Syahquita menatap tajam Alfaz, "Jahatnya kau!"
Alfaz tertawa melihat kekesalan adiknya, ia senang karena Syahquita sudah sadar dan wanita itu bisa ia ledeki sepuasnya lagi. Tapi bukan itu alasan utama mengapa Alfaz senang, Syahquita sangat penting baginya dan ia sangat menyayanginya melebih apapun juga. Kasih sayang Alfaz untuk Syahquita sangat besar maka ia rela melakukan apapun demi kebahagian adiknya itu. Dan untuk saat ini ia rela membuang-buang waktunya hanya untuk menemukan brandal k*****t yang sudah menyakiti adiknya.
***
Di dalam ruangan yang cukup luas untuk kamar di rumah sakit membuat Syahquita merasa bosan.

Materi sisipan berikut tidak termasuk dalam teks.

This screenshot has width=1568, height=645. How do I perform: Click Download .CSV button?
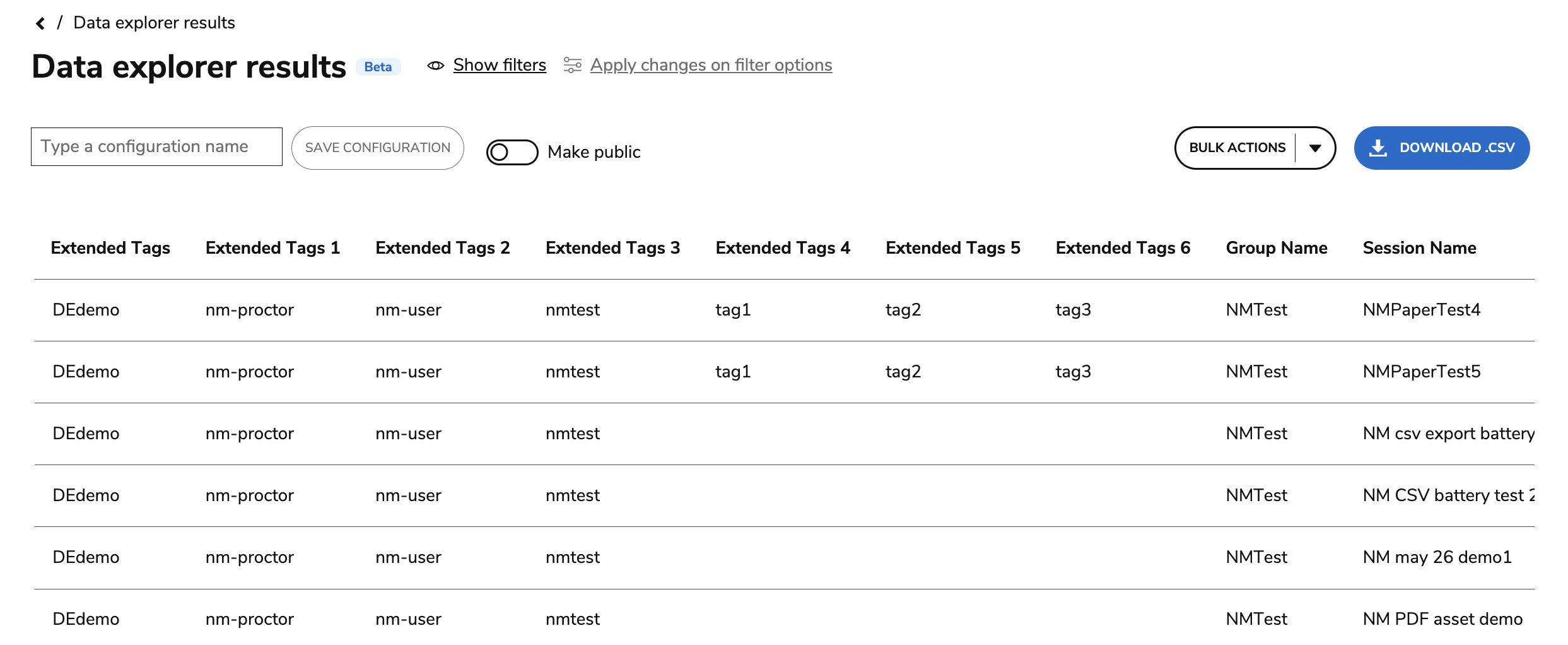[1441, 148]
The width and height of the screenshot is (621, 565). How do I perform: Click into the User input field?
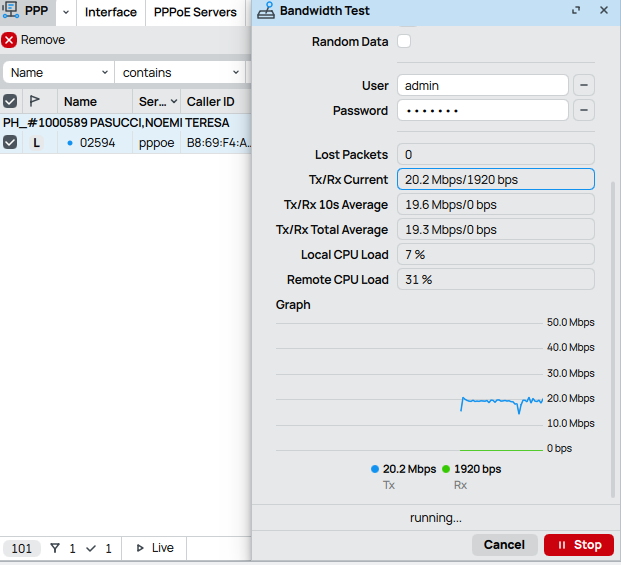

Terlebih matanya sudah terbuka lebar sejak pukul 05.00. Entah bagaimana itu bisa terjadi, apakah mungkin itu efek karena terlalu tak sadarkan diri atau apalah ia tak mengerti. Selain itu semua badannya terasa sakit dan pegal karena harus terus berbaring di atas kasur.
Syahquita melihati Devian yang begitu setia menemaninya bahkan ia rela tidur dengan posisi terduduk di atas kursi yang ada di samping tempat tidur Syahquita. Ia mengacak-acak rambut pria yang masih terlelap itu.
"Dev, bangunlah ini sudah pagi."
"Hmm, aku masih mengantuk, sayang."
Devian tak bergeming, hal itu membuat otak jahil Syahquita bekerja dengan sangat baik. Ia terus mengganggu pria itu dengan mengacak-acak rambut, mencubit pipi Devian bahkan mengguncangkan tubuh pria itu.
"Syah, biarkan aku tidur, sayang."
Syahquita tertawa kecil saat Devian mulai terganggu dengan kejahilannya, ia akan sangat senang jika Devian benar-benar terbangun karena ulahnya.
"Ini sudah pagi, Dev." Syahquita terus mengguncang tubuh Devian tetapi tetap saja pria itu tidak juga bangun hingga akhirnya Syahquita kesal ia mencubit pipi Devian sangat kencang dan membuat pria itu kesakitan di area pipinya.
"Aaaaawwwwhhh. Syah." protes Devian.
"Bangun dan mandilah." geram Syahquita.